A Créteil, la MLDS c’est :
- 5000 jeunes vus en entretiens sur les quelques 9000 jeunes repérés par le SIEI (système interministériel d’échange d’informations : celui-ci permet de repérer les jeunes de plus de seize ans qui ont quitté la formation initiale sans diplôme de niveau V),
- 2800 jeunes adressés au réseau FOQUALE,
- 1950 jeunes accompagnés dans le cadre du réseau FOQUALE (dont 1750 pris en charge dans une action spécifique MLDS),
- Le conseil et l’accompagnement des équipes pédagogiques des GPDS (groupes de prévention du décrochage scolaire) des établissements scolaires du second degré, soit des 417 collèges et 313 lycées que compte l’académie.
La MLDS au niveau national c’est,
- L’assurance d’un suivi et d’un accueil en établissement scolaire de près de 35 000 « décrochés » tous les ans (élèves ayant échoué aux examens, élèves sans affectation à la rentrée scolaire, en rupture de formation…).
- Le montage d’actions spécifiques au sein d’établissements scolaires et « hors les murs » sous couvert des chefs d’établissement et d’équipes d’enseignants volontaires pour travailler en plus de leur temps de travail.
- Un travail de conseil auprès des équipes dans les établissements dans le cadre de la prévention du décrochage scolaire et la mise en place des parcours individualisés (PAFI) et des GPDS.
- Le tissage d’un réseau de partenaires sur les territoires pour proposer / apporter des solutions d’insertion sociale et/ou professionnelle aux jeunes en rupture de parcours de formation.

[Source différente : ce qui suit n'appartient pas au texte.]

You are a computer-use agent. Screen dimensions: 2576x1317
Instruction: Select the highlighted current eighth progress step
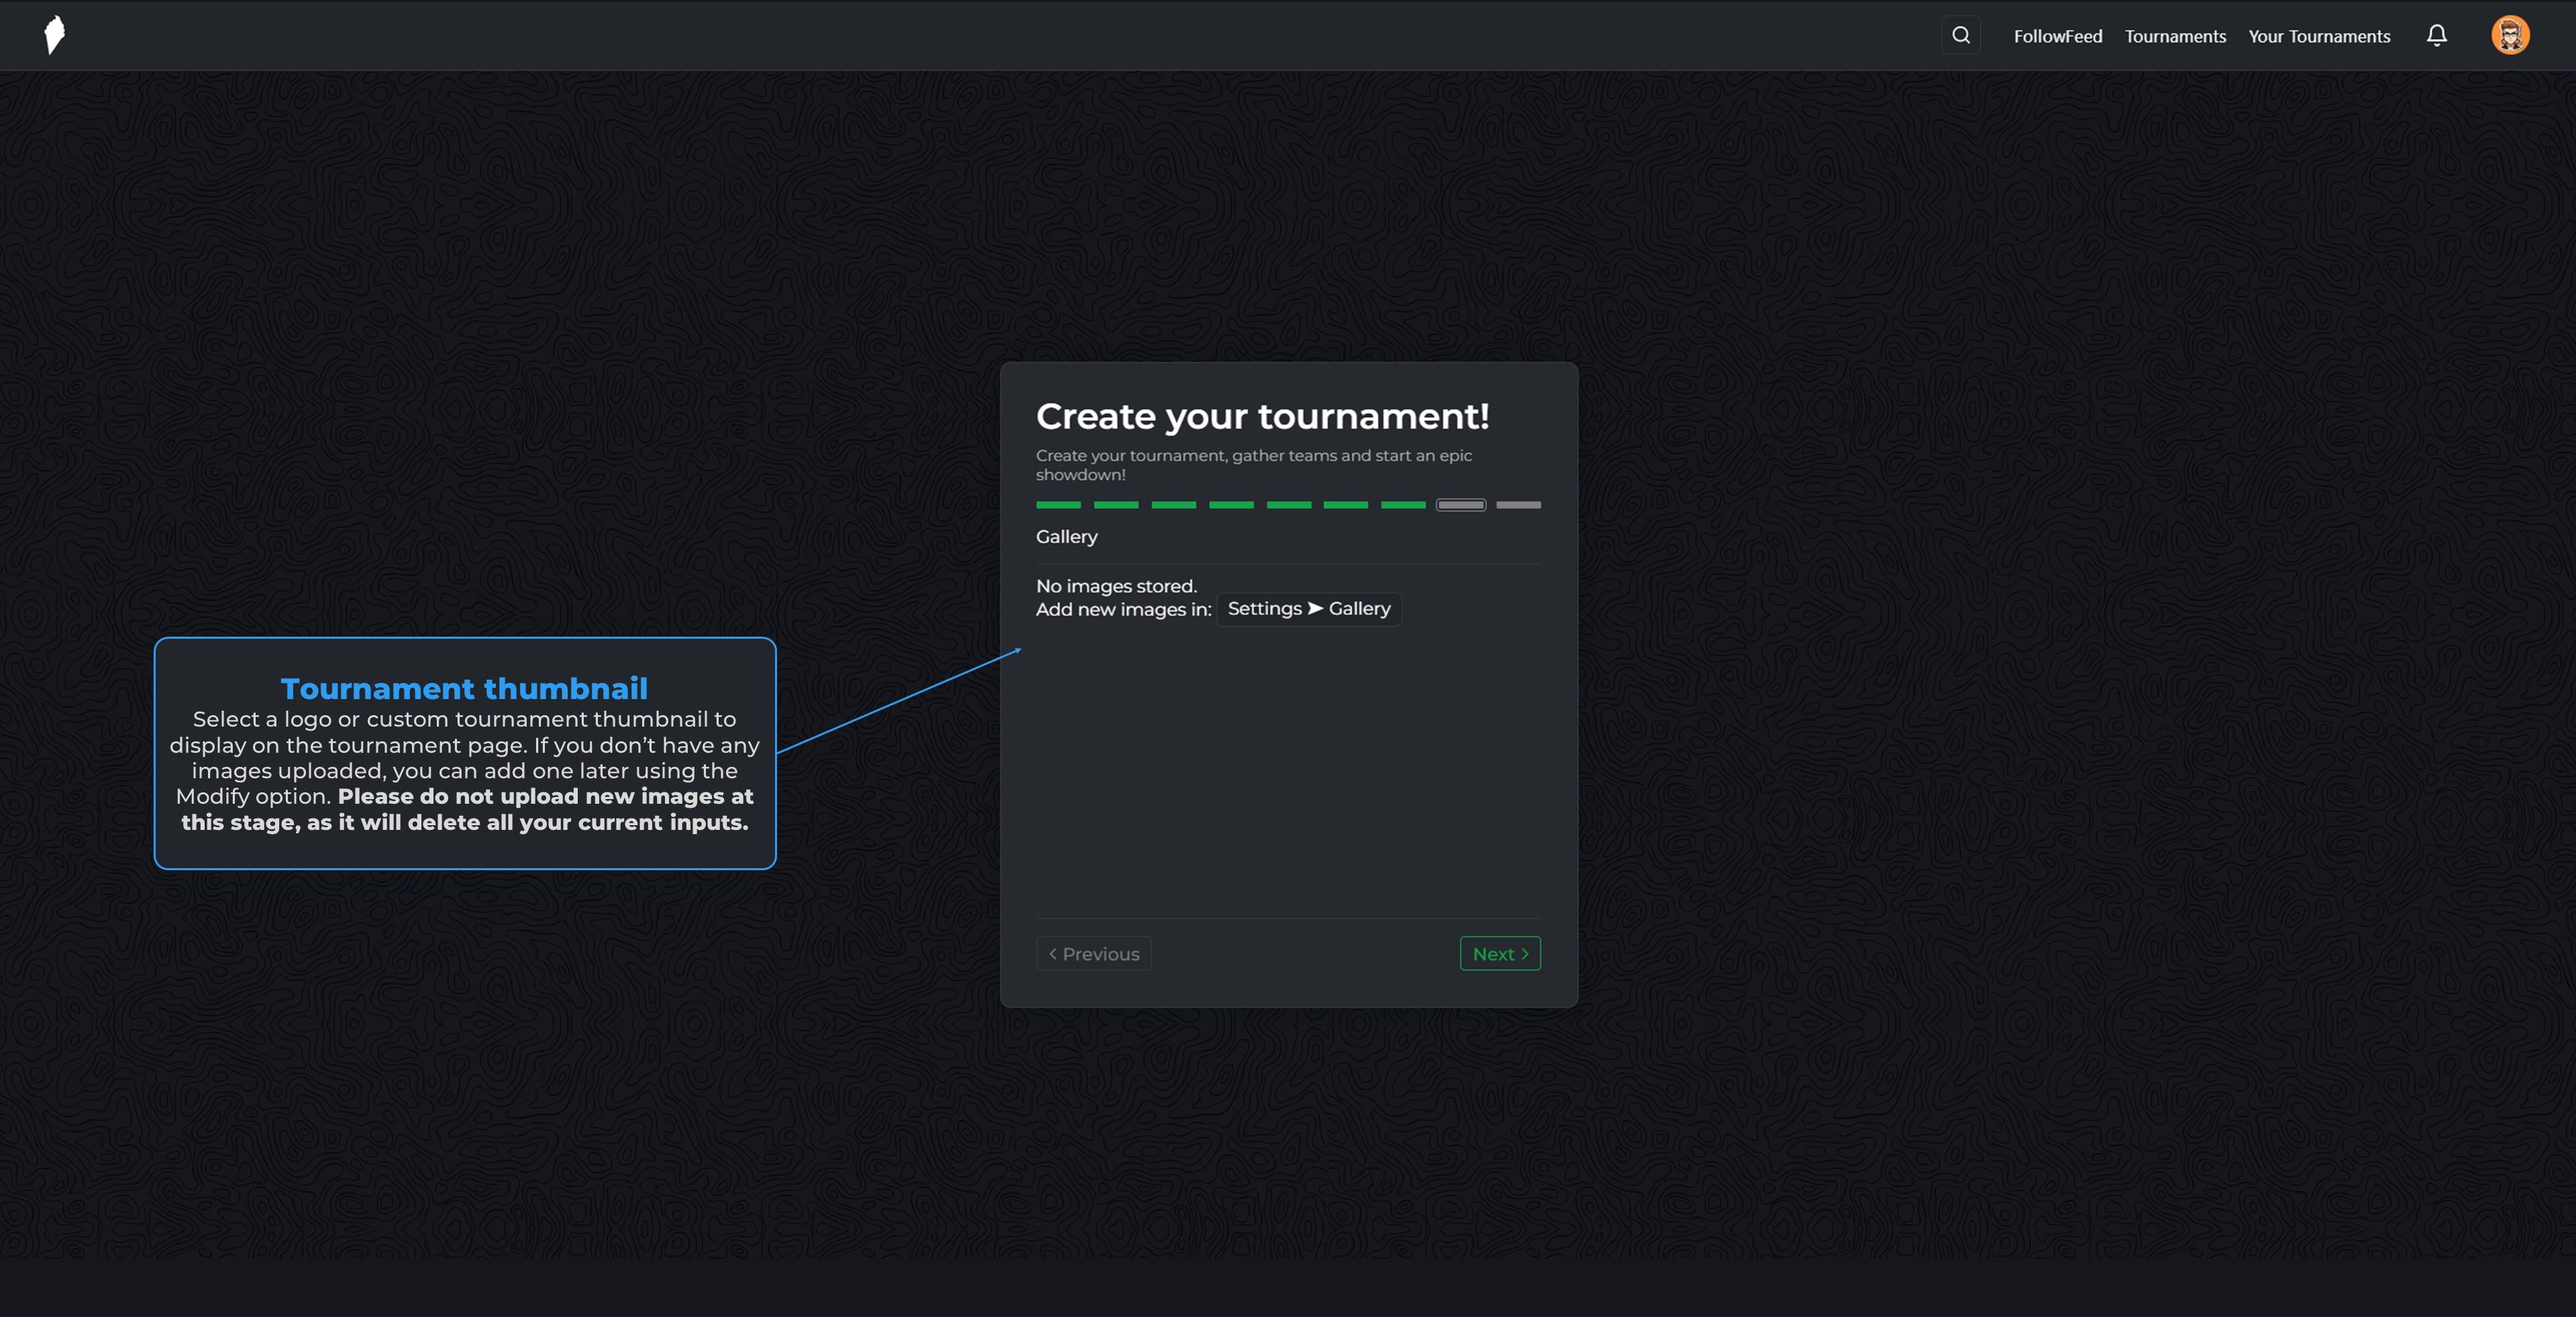1460,505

Coût de l’apprentissage (hors taxe d’apprentissage) :

En plus d’une exonération des charges sociales, l’Etat prend en charge les cotisations d’assurance sociale et les allocations familiales dues par l’employeur ainsi que les cotisations et contributions salariales d’origine légale et conventionnelle rendues obligatoires par la loi dues au titre des salaires versés aux apprentis, y compris les contributions d’assurance chômage Art. L6227-9 du Code du travail.

Dans le cadre du plan "1 jeune, 1 solution", le gouvernement a mis en place une aide supplémentaire exceptionnelle pour les entreprises, à l’embauche d’un.e apprenti.e : 5000 euros pour les moins de 18 ans et 8000 euros pour les plus de 18 ans.